DESCRIPTION OF THE TASK >> Extend the news article about the cut in Mississippi's medical malpractice insurance rates, picking up right after its final sentence.

Med malpractice rates cut
By Laura Hipp
A 15.5 percent rate cut by the largest medical malpractice insurer in Mississippi has doctors praising tort reform and hoping their ranks grow.
The Medical Assurance Co. of Mississippi decided Sept. 5 to lower insurance costs for physicians in 2008.
Gov. Haley Barbour, whose 2003 campaign made tort reform a cornerstone, announced the reduction Wednesday, though one group said Barbour is taking credit for something the previous governor started.
“It’s made a difference,” Barbour said. “Doctors are staying in the state. Doctors are going back to delivering babies. Doctors are no longer afraid to do emergency surgery.”
Between 2004 and now, the malpractice insurance rate at MACM fell 45 percent total. Physicians also received rebates on premiums paid.
Company President and CEO Michael Houpt was out of the country Wednesday.
The state Department of Insurance does not regulate the company but reviewed the plans.
“Their (court) claims are going down in the severity and the frequency,” Deputy Insurance Commissioner Lee Harrell said.
Reforming the civil justice system was a major political issue five years ago pitting plaintiff attorneys against physicians.
Doctors said malpractice awards in court drove insurance premiums too high and made insurance difficult to obtain.
Without malpractice insurance, doctors avoided risky procedures such as childbirth and neurosurgery.
Trial lawyers argued patients had a right to compensation for medical injuries that dramatically altered lives.
The Mississippi Association for Justice, which represents plaintiff’s lawyers, said tort reform did not deliver on all its promises.

GIVEN INFORMATION >>
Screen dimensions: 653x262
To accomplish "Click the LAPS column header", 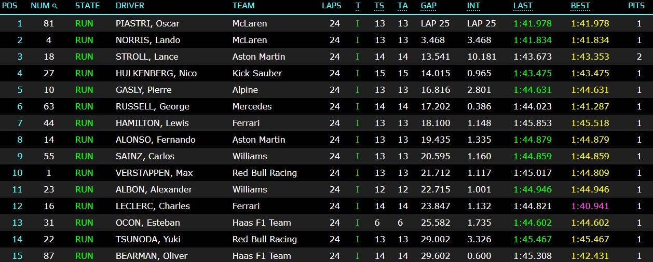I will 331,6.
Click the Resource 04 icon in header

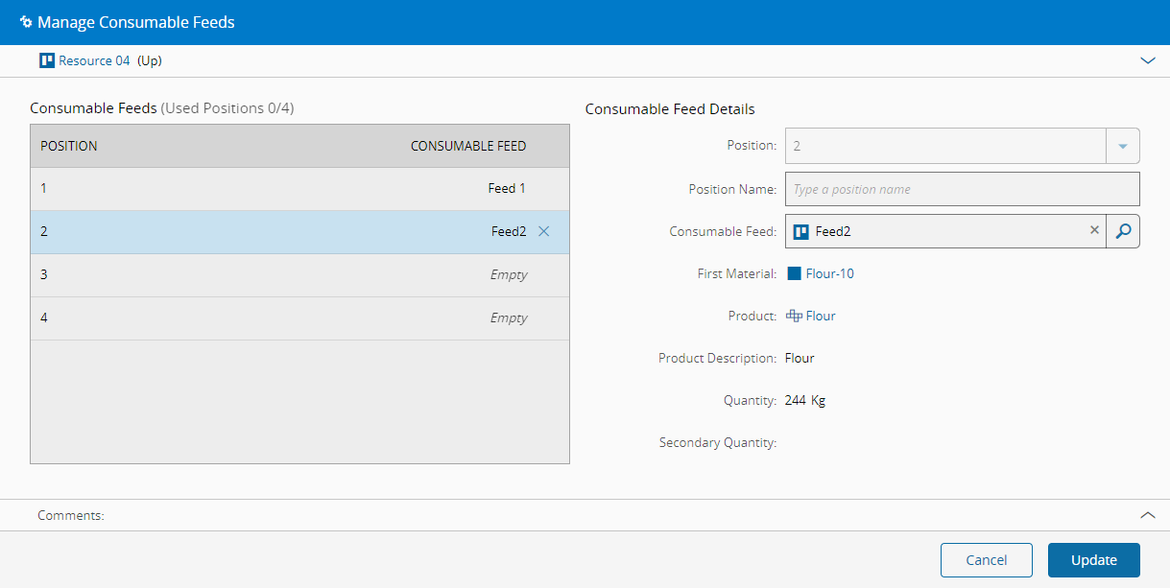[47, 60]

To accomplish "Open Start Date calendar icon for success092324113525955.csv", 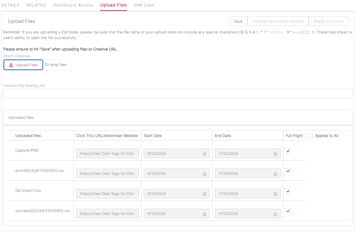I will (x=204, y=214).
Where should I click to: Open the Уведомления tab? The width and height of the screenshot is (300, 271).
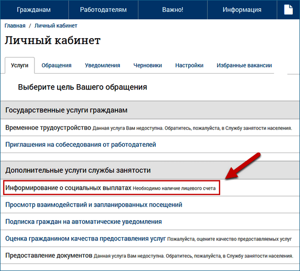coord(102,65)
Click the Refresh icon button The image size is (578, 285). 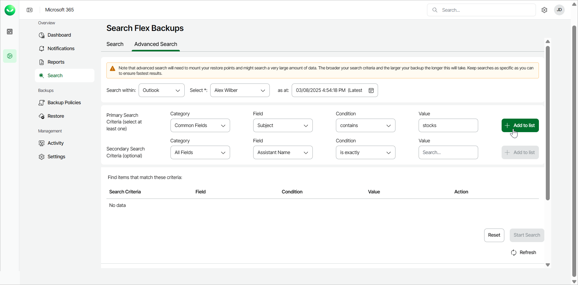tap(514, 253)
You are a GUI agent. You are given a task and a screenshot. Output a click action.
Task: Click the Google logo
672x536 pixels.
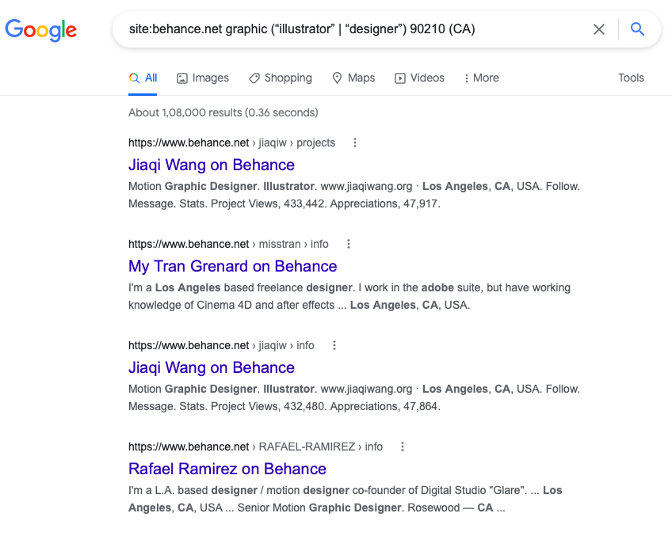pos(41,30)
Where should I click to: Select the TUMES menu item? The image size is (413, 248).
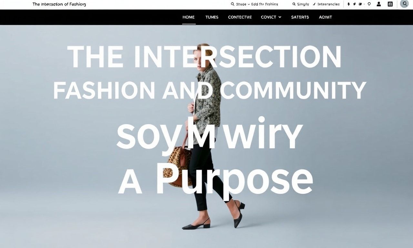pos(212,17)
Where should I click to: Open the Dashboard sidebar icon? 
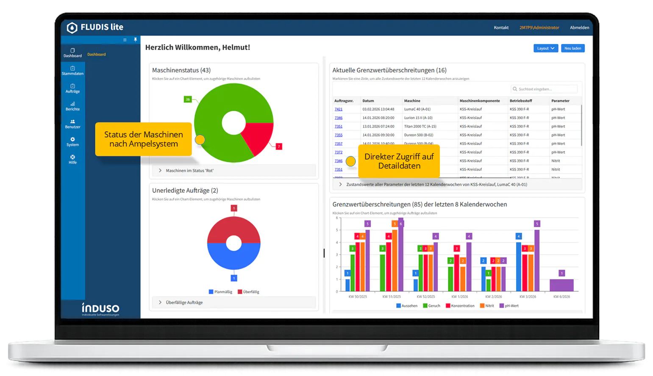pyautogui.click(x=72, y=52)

ANSWER TO THIS PROBLEM >>
Health insurance for patients and medical costs rise annually, association President Joey Diaz said.
He said Barbour, a Republican, is taking credit for 2002 tort reform efforts by former Gov. Ronnie Musgrove, a Democrat.
Musgrove’s package capped noneconomic damages – often known as pain and suffering payouts – at $500,000 until 2011. The maximum award jumped to $750,000 in 2011 and $1 million in 2017.
Dr. Randy Easterling, chairman of the Mississippi State Medical Association, disagreed and said Barbour’s plan carried the impact.
In 2004, legislation pushed by Barbour set the maximum at $500,000 with no increase.
By closing the possibility of a higher damages, insurance companies responded with lower rates, he said.
In 2003, Mississippi had 5,765 licensed physicians, according to state records. That number fell by 460 doctors in 2004.
“If you lose 10 physicians, you’re losing 52 jobs,” Easterling said, referring to support staff. “We were losing Nissan plants right and left.”
Currently, there are 5,447 licensed physicians.
Dr. Kyle Ball, an obstetrician and gynecologist in Jackson, said not all of those doctors are practicing. Some physicians scaled back their services to avoid high insurance premiums.
He said patients who are wronged by doctors still can seek relief through the courts.